What to do:
Among these records, which lines include "Open"? Copy them out.

Stored data:
^^^^

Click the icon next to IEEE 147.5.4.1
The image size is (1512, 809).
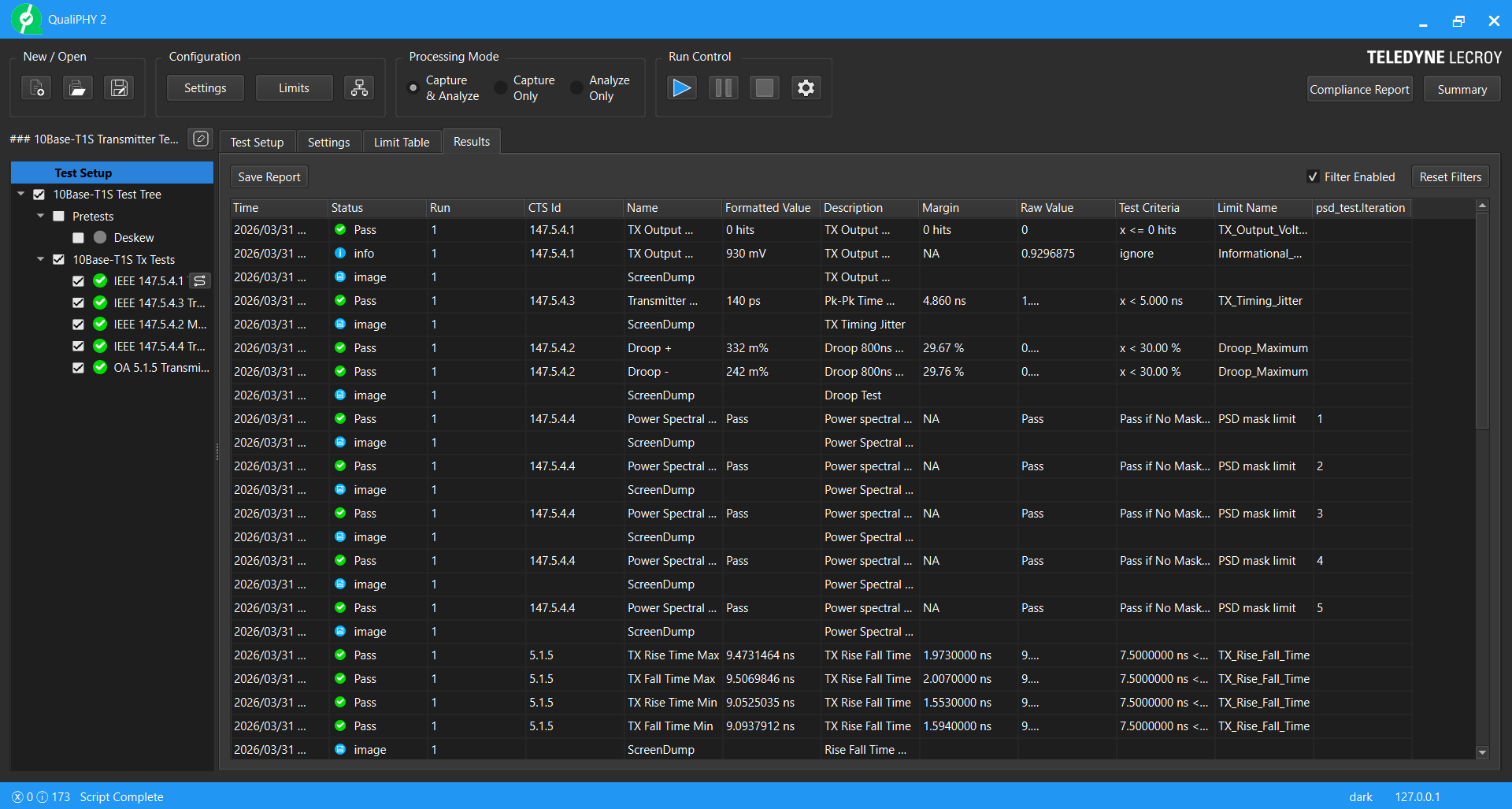[x=200, y=281]
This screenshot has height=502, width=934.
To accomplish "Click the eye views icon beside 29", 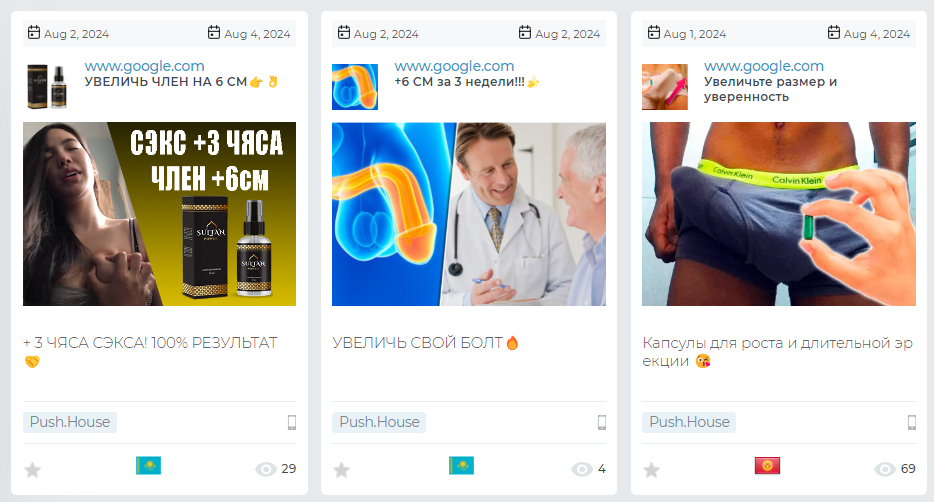I will 266,469.
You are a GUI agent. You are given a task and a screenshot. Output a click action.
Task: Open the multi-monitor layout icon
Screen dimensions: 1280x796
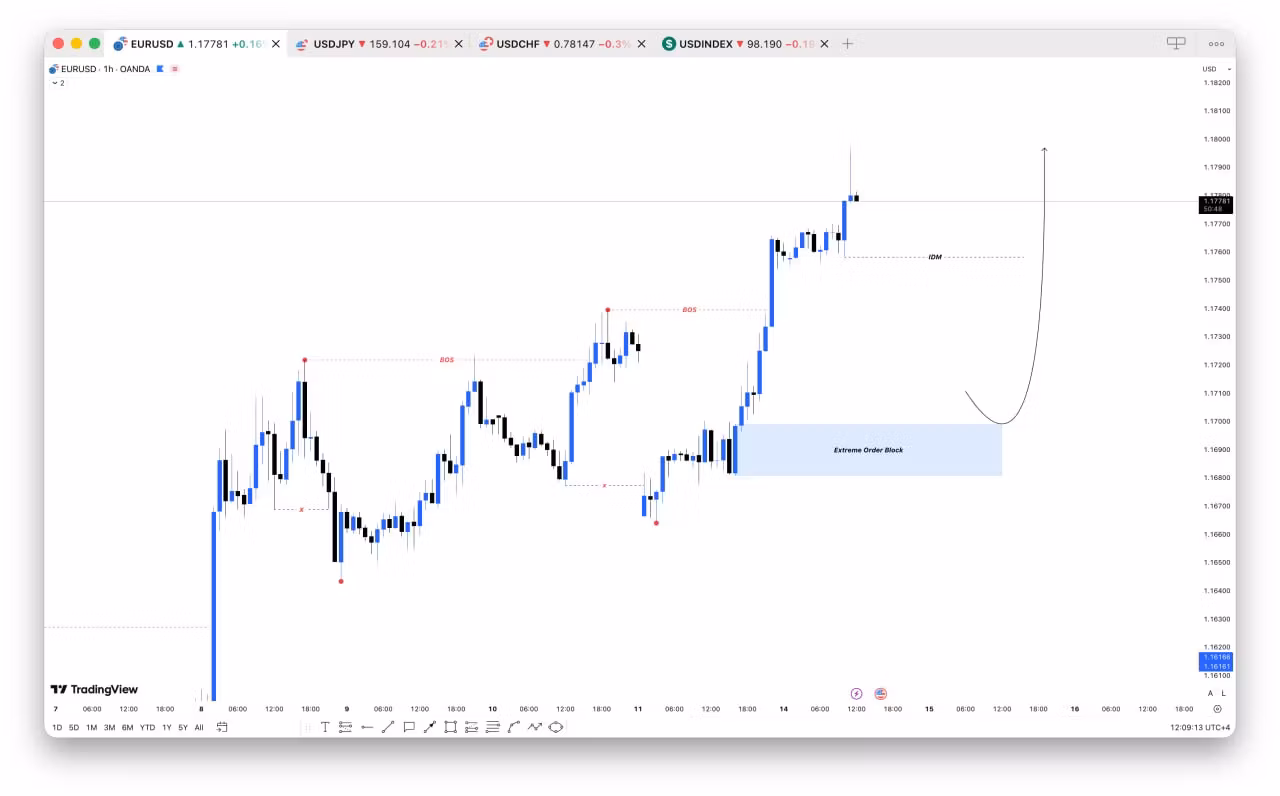[x=1176, y=43]
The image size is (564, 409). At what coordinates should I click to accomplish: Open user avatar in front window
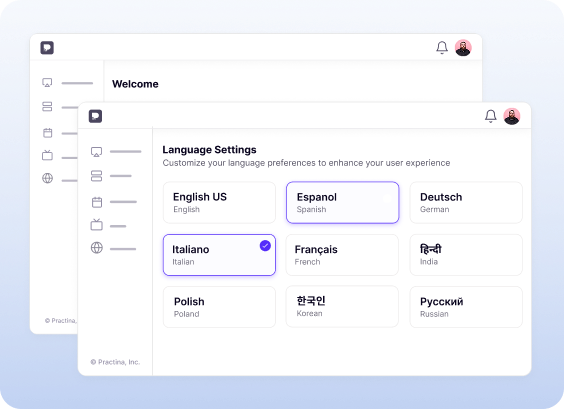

^^^^

Result of the exercise:
Task: Open the multi-monitor layout icon
The image size is (564, 409). At what coordinates should I click to accomplish: Open user avatar in front window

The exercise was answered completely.